Provenzano was on trial for taking a $300,000 kickback on a $2.3 million loan to the Woodstock Hotel in New York’s theater district. The loan proceeds came from his local’s cash reserve.
New York Post
reporter Murray Kempton wrote, “Local 560 is a cash register.” When Provenzano’s indictment was handed down, Victor Riesel, the courageous labor reporter whom Johnny Dioguardi had blinded with acid twenty years earlier, reported in his syndicated column that it had been Provenzano’s plan to run for president of the International in 1981 when Fitzsimmons retired, and to do that he needed the popular Jimmy Hoffa out of the way. Seizing and keeping power was the same reason he had needed the popular Anthony “Three Fingers” Castellito out of the way in 1961. And on both occasions he had used Sal Briguglio.

 

 

 


They didn’t tell me much. They just told John Francis and me where to be. For the noise factor we both had .38s tucked in our belts against our backs. By this time I trusted The Redhead to work anywhere any time with me. On March 21, 1978, Sally Bugs was walking from the Andrea Doria Social Club, which was a block from Umberto’s Clam House in Little Italy. He was alone. How they knew he was going to walk out alone from that place at that time I never heard, but they had their ways. Sally Bugs wore thick glasses and that’s how he got the name “Sally Bugs,” because he looked bug-eyed in the glasses. I didn’t know him too well, but there was no mistaking those big glasses on a guy about 5'7". I walked up to him and said, “Hi, Sal.” He said, “Hi, Irish.” Sally Bugs looked at John because he didn’t know The Redhead. While he was looking at John for an introduction, Sally Bugs got shot twice in the head. He went down dead, and John Francis pumped about three more into him for the effect of the loudness and the impression of a shoot-out to scare away anybody that had an idea to look out his window after the two shots.
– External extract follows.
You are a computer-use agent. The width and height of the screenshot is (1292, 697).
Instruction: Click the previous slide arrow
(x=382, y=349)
In something as well planned as this, where they have to take into consideration that there could be agents in the vicinity, they’ve got people sitting in a car to drive you away and get rid of the guns. Time is of the essence, and you’re out of there before the man hits the ground practically. They’ve got lots of backup on the scene. Backup is very important. You need people in crash cars to pull out from the curb and crash into any FBI cars.

In the newspaper they said that two hooded men knocked Sally Bugs to the ground first and then shot him. How two hooded men got close enough to Sally Bugs to shoot him the paper did not say. Sally Bugs was not blind. He could see good out of those glasses. Why the two hooded men would waste their time knocking him down to the ground first the paper did not say. Were the shooters hoping that on his way to the ground Sally Bugs would pull out his own piece and shoot them? Very likely the witness thought Sally Bugs was knocked down first because when you do it right he goes down very fast without any suffering. Most certainly the eyewitness knew enough to put hoods on the gunmen, so no one would have any doubt about him.
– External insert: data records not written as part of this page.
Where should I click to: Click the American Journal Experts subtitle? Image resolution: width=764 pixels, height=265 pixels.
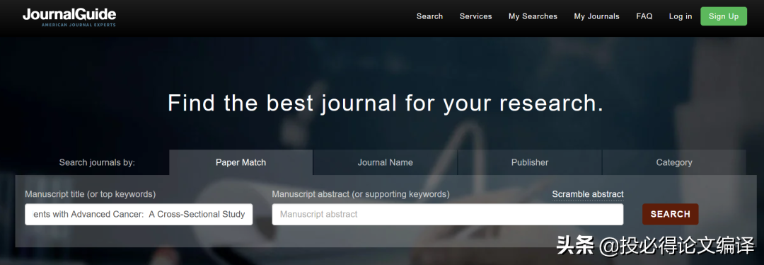(79, 24)
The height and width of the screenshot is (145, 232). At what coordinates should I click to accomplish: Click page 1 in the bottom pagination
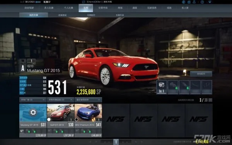116,142
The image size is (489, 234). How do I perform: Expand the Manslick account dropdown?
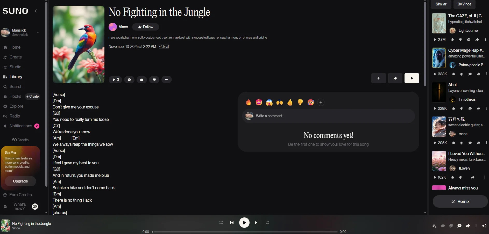tap(38, 33)
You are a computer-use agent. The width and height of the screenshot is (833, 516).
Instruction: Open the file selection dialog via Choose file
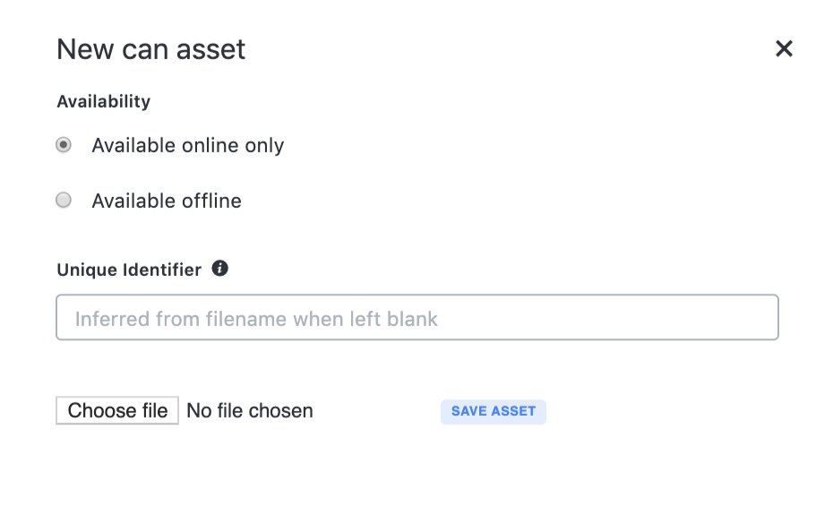click(x=116, y=410)
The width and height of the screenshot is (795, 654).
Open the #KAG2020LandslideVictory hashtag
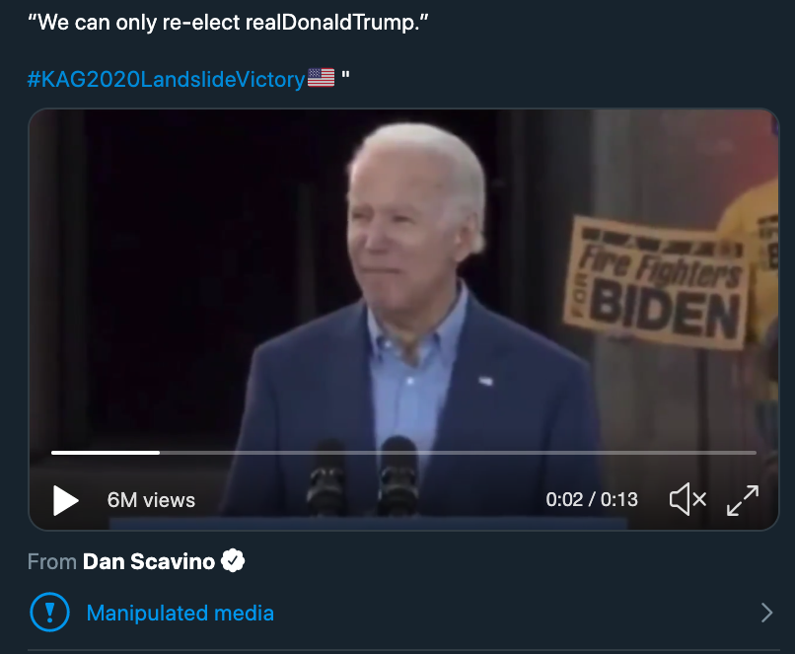click(167, 79)
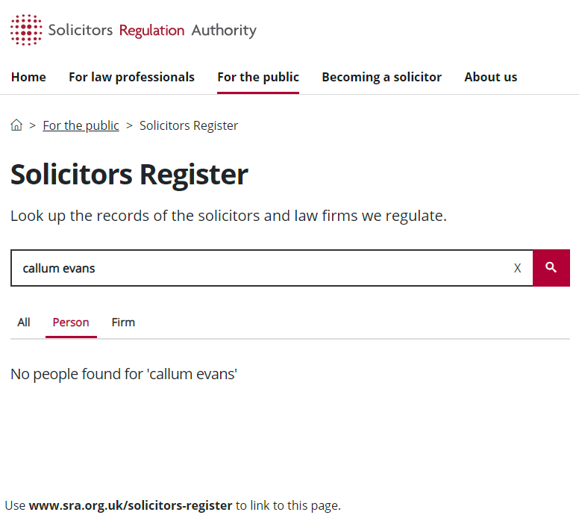
Task: Follow the For the public breadcrumb link
Action: (81, 125)

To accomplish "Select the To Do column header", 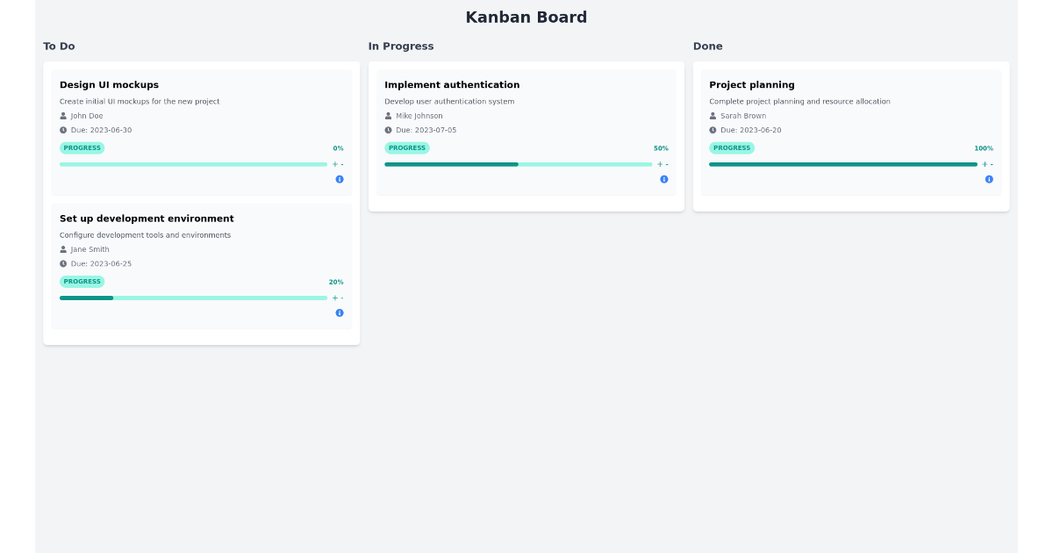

Anyway, with Sally Bugs it was another case of when in doubt, have no doubt.

And maybe now Tony Pro figured I did him a favor and we were all square on that beef he had with me. That I don’t know.

 

 

 

From my experience on both sides of this issue, I know that when a suspect asks for a deal, the prosecution asks him for an offer of proof, an outline of what the suspect has to offer. The things the suspect will be able to tell the authorities must be on the table before the authorities are in a position to know whether the information is worth offering a deal to obtain. From the beginning of the Hoffa investigation, Salvatore Briguglio appeared to be a man with something he wanted to get off his chest.

In 1976, during the waiting between lineups for the Detroit grand jury, a Michigan state police detective named Koenig kept an eye on the Andretta brothers and the Briguglio brothers. His attention was drawn to Sal Briguglio. Koenig said, “You could see that his brain was in turmoil and he was having difficulty coping with it. We all agreed he’d be the one to focus on.”
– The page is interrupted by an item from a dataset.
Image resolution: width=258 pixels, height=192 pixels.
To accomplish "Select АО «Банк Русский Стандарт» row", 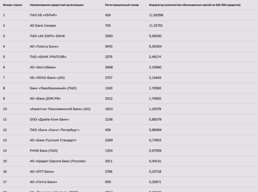I will [x=129, y=140].
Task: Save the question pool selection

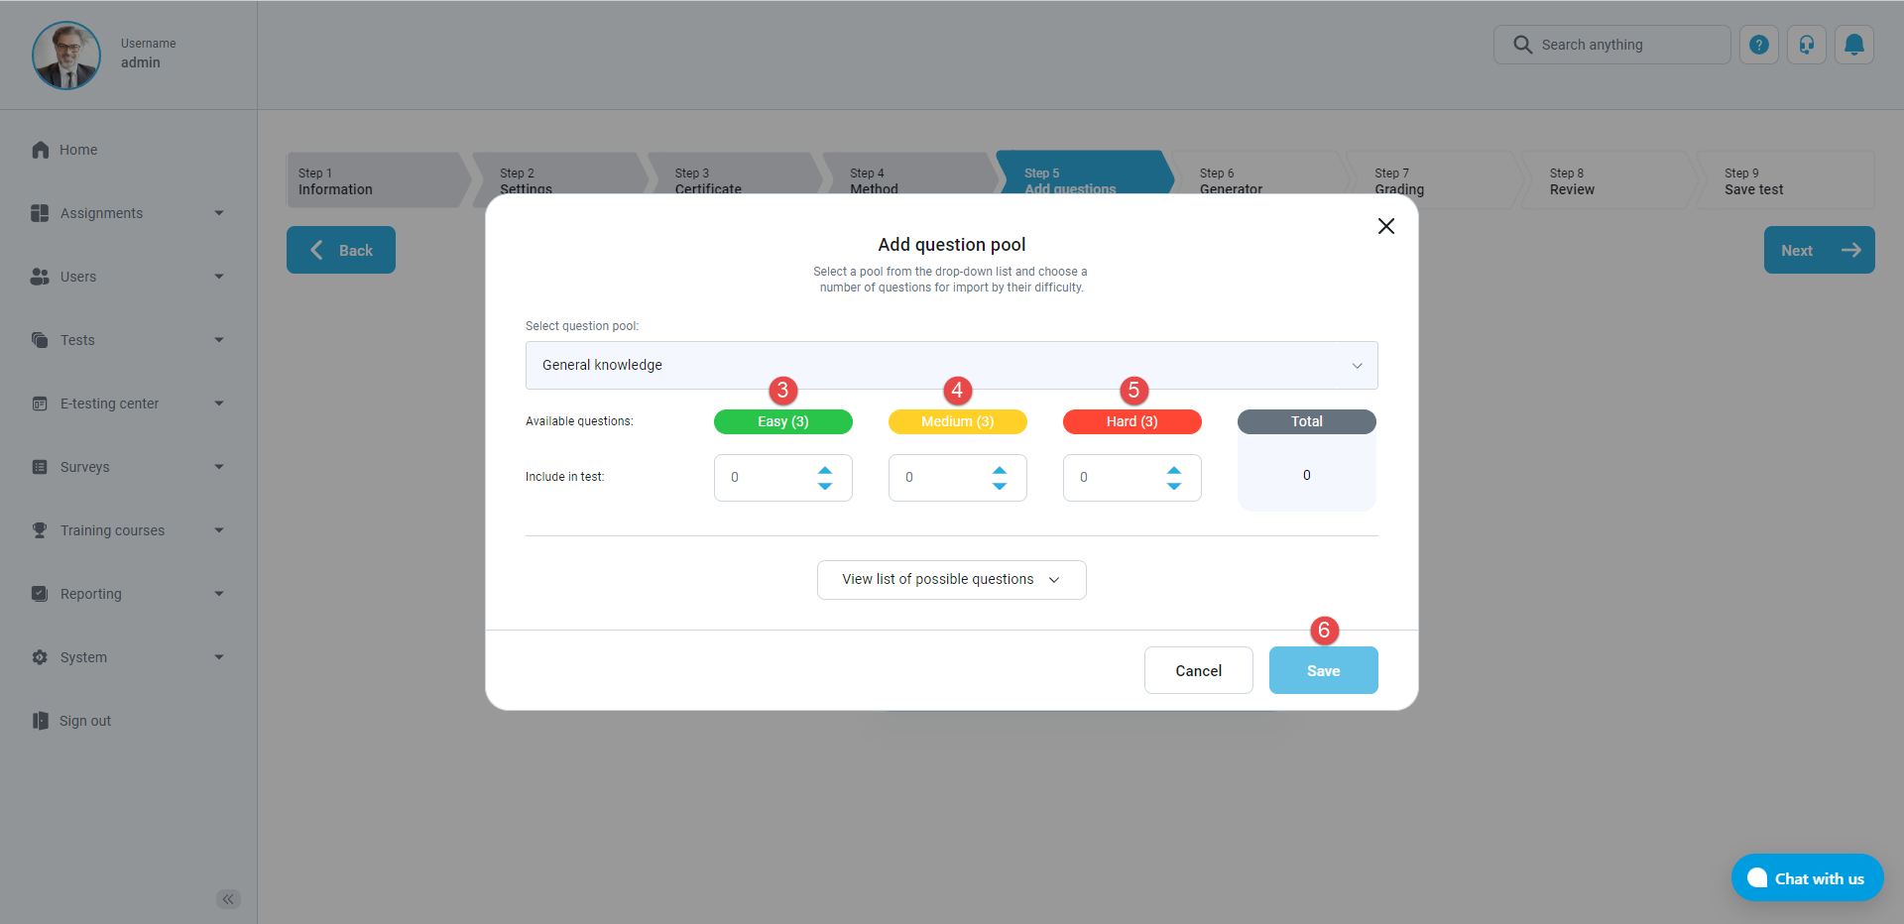Action: (1323, 671)
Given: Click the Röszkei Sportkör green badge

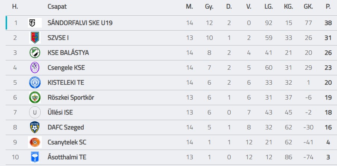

In 1977 Sal Briguglio’s need to talk manifested itself in discussions with Steven Brill, author of
The Teamsters
. Brill wrote in a footnote: “Salvatore Briguglio and I talked in 1977 with the ground rules that I would not reveal our discussions. On March 21, 1978, he was murdered. Our talks, which were conducted privately, were rambling and touched on the murder only occasionally. Even then, he only passively confirmed with a nod of his head certain relatively minor aspects of the crime that I put before him. He offered no elaboration and never revealed enough to implicate anyone except possibly himself.”

In 1978, only a few days before Sal Briguglio was murdered his need to talk led to a recorded interview with Dan Moldea, author of
The Hoffa Wars
. Moldea described Briguglio as appearing “worn and tired, showing the strain of the enormous federal pressure he was under.” Moldea quotes Briguglio as saying, “I’ve got no regrets, except for getting involved in this mess with the government. If they want you, you’re theirs. I have no aspirations any more; I’ve gone as far as I can in this union. There’s nothing left.”

Did Sal Briguglio tell the FBI as much of the plot as he was in a position to know? Did the FBI then leave Sal Briguglio on the street to obtain an admission on a wire from the suspected killer?

Why did law enforcement sources immediately direct newspaper reporters’ attention away from Provenzano as a suspect and betrayal as a motive? For example, Carl J. Pelleck of the
New York Post
reported the next day: “Investigators say the mob probably ordered the killing to get control of Provenzano’s Local 560—one of the largest in the nation—and its lucrative pension and welfare funds, which they would then parlay in investments in legalized gambling in Atlantic City.” Why did law enfocement offer up another suspect who was in jail? Pelleck wrote: “They also were not discounting the possibility that the hand of Mafia boss Carmine Galante might be behind the Briguglio slaying plot.”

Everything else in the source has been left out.